Ahead of Chicago’s parade, thousands of people — many decked out in green with beverages in hand — gathered along the Chicago River to watch the local plumbers union boats turn the water green. Organisers say the tradition, started by the union, uses an environmentally friendly powder once used to check pipes for leaks.
Katie and Ryan Fox, of suburban Mount Pleasant, landed a spot on a tour boat and saw one of the union boats spraying the dye in front of them.
Ryan Fox, 37, said seeing the river dyed by boat was one of his “bucket list” items.
“If there’s a city that does it better than Chicago, I’d like to see it,” he said.
Large, green-garbed crowds also lined the streets of Savannah for the bicentennial of a parade that began with a few dozen Irish immigrants in 1824. It’s now one of the South’s major annual events, much so that the Savannah area had nearly 18,000 hotel rooms booked for the weekend.
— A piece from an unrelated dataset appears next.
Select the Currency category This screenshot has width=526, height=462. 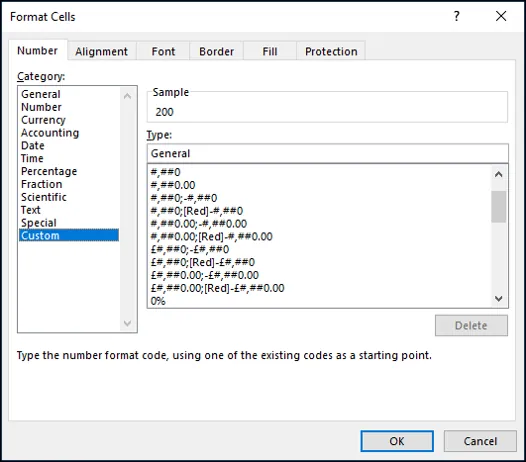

Other communities lent their own flavor to the St Patrick’s Day revelry.
In Oklahoma City, hundreds lined the streets of Stockyard City — the country’s largest stockyard operation — for a parade including longhorn cattle, clowns and a man dressed as St Patrick. The grand marshal was Anita Swift, granddaughter of American film legend John Wayne.
In San Francisco, revellers wearing dark green T-shirts and lime green feather boas watched bands, floats and buses in the city’s annual St Patrick’s Day parade. The event called for unity and aimed to bring together different cultural groups with dance, music and food.